By glomax56
We are trying to find out what to use for worms on our apple tree.we moved in 4 years ago, the first year the tree was full of apples. Now after 4 years we get big apples but they are full of worms. We where told to try spraying with dish soap, we have 2 dogs and a cat, so we want the safest way. Please let us know. We want to be able to enjoy our apples. Thank you
i would like to be informed about the way how to take care of my apple trees and how to prevent them from any expected danger, knowing that my trees are in a mountain area.
Thank you so much for your advice! I never thought of taking some of the leaves to my local Ag Ext office for evaluation, and I never thought about cleaning up the dead leaves instead of letting them mulch naturally. I appreciate the info!

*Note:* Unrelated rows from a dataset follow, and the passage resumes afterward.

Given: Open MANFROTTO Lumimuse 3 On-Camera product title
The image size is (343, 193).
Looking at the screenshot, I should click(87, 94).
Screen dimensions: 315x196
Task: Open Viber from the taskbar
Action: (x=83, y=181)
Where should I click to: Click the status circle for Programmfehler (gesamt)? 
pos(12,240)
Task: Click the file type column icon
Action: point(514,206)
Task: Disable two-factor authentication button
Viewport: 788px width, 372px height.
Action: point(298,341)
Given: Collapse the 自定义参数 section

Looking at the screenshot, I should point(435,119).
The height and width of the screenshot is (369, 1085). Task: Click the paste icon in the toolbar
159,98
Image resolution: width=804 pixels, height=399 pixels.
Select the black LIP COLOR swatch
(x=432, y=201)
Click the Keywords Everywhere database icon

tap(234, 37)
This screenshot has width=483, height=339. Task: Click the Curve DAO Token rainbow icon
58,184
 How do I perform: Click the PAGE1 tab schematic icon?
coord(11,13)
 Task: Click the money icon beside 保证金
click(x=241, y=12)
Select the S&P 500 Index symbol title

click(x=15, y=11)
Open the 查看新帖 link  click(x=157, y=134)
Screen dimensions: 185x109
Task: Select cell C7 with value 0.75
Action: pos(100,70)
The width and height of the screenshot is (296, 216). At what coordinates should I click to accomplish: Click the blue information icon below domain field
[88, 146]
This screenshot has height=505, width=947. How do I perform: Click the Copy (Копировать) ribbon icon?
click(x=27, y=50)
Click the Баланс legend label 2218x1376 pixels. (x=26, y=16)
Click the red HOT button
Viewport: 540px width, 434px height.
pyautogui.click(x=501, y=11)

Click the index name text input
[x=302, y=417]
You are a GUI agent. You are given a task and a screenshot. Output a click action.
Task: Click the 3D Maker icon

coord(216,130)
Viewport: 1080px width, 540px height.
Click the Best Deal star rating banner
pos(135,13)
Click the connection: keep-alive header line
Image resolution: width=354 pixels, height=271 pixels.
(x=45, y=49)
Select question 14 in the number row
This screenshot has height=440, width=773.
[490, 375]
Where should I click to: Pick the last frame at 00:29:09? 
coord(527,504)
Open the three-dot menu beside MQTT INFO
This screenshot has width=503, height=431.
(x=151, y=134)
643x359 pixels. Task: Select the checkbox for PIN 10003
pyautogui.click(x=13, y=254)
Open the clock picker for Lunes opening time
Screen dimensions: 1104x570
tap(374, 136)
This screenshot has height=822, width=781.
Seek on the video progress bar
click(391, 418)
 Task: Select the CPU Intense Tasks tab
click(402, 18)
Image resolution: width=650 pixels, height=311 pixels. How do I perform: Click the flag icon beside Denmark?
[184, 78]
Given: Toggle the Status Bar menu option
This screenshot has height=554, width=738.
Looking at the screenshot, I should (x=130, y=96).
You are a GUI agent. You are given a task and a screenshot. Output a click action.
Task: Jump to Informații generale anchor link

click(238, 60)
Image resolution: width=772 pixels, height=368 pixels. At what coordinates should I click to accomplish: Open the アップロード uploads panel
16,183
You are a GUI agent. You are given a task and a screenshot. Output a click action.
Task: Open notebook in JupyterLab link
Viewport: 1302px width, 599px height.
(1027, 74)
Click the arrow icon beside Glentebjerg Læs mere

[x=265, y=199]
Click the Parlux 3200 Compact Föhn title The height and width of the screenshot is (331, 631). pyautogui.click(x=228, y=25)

Congratulations on your trees! I envy you as I live too far south for apples. Take the leaves of your tree to your local nursery and have them verify what the problem is (in a sealed bag like a zippered sandwich bag is best so you don't spread it if is a disease or insect). If they don't know, your county agricultural extension office is a good source. Once you know the problem you will have a better chance of figuring out a cure. At the same time have the soil in the area you tree grows in checked (ph, etc) so that you can treat it also. A tree growing in healthy soil fights/survives diseases and bugs easier. There are a lot of sources on care for your trees both locally and on the web. Again your local extension office is a good source. I personally swear by Rhodales books on natural care of plants. I also hang out at the library and read/buy gardening stuff applicable at Barnes & Nobles (they let you browse books, even provide chairs at my local store). I'm sorry this advice is so general, but not knowing what the problem is exactly limits advice.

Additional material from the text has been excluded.